From GG Allin to...the camellia show. Natural transition. Imagine the havoc that GG Allin could have wreaked among a bunch of old ladies and their show camellia bushes. He'd totally shit in the pots for starters. This info is not easy to find (surprise! camellia ladies are not that internet-savvy), but I'ma hook you up. Sorry, I'm very tired. It's this saturday and sunday at the memorial auditorium. FREEEEEE. Saturday 3pm-6pm, Sunday 10am-530 pm.
15 comments:
As a child I was forced by my mother to pick a camelia at Capitol Park - look up the variety in a book she brought along - and go enter it in the Camelia Show. I won a kiddie prize. That is low.
-ella
fortunately, gg left quietly with little drama last night which was a surprise and relief. i'm not sure if you noticed but he was drinking a protein shake and then spitting it down his shirt for awhile before going into head butt mode.
last year i called the cops on that dude for stealing from the chalk it up volunteer tent.
creep!
I highly recommend the gg allin documentary. I think it's called "hated." it goes from scary to horrifying and disturbing in a matter of minutes!
He went outside after and told me (unprovoked by me in any way) that he was into "organic shit" and sometimes he drinks so much of it he gets "drunk on that shit", then I noticed he had fangs.
Capped off a great evening out.
Ed C
Is the GG dude that bald dude with the chin music and the trippy yellow sunburst vanity contact lenses goin' on? Seems to have stepped out of an industrial music/rivethead subculture time capsule of 15 years ago??? If so, I caught a sharp blow from him last night in the back, too. I wouldn't be surprised if he was the source of last night's ruthless poot attack. That was messed up!
captcha: dinnerpoo
Damn you Elliot Benson!!!! They've said I don't qualify for like 12 consecutive focus groups. Tried to lie, tried telling the truth, nothing works!!!
That was definitely a ruthless ass- attack, what the hell was that? It was like being in someone's can.
Ed
verification: inoize
That was the worst poot attack I have ever experienced, and I have a little brother who would hold me down and fart on me, engendering my lifelong hatred of farts.
Ed almost faked his way into an incontinence focus group!

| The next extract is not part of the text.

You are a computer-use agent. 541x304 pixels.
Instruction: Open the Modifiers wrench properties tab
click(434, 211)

My new philosophy is to only tell the total truth to Elliot Benson. That protein drink one I faked myself into was just too stressful. That shit tastes like Metamucil and I had to pretend that I drink it all the time.

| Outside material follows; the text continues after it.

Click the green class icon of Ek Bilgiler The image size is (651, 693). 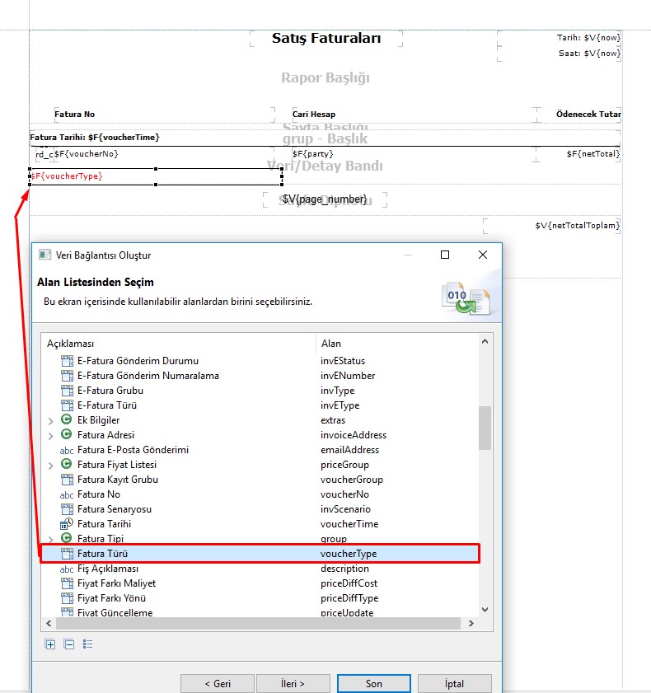click(x=68, y=420)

word verification: nerippir
as in: that rippir was worse than n e other rippir ever
I also have never been caught in such a fierce and relentless fart storm. It smelled like a mix of dog shit and chemicals. Whoever did it should either be very ashamed or very proud.
DKK
Protein shakes give lots of people terrible poots. So I think you guys solved that mystery here.
Who was that filming? or taking pictures last night?
Ed
It was Michael Moore. His new doc film is called DIY - GOP, BFF.
Jed
Why you! smart ass kids, all of you!
Ed
My codeword is rotormen
I have the GG Allin movie "hated" on DVD. It's great. Somewhere I have a VHS tape of when Joel and I say GG in SF. It was scary.
-Dave ninja
Wrestlemania 26 march 28, 4pm, DP (and others)!
Where's Joel when a Joel-bro needs him?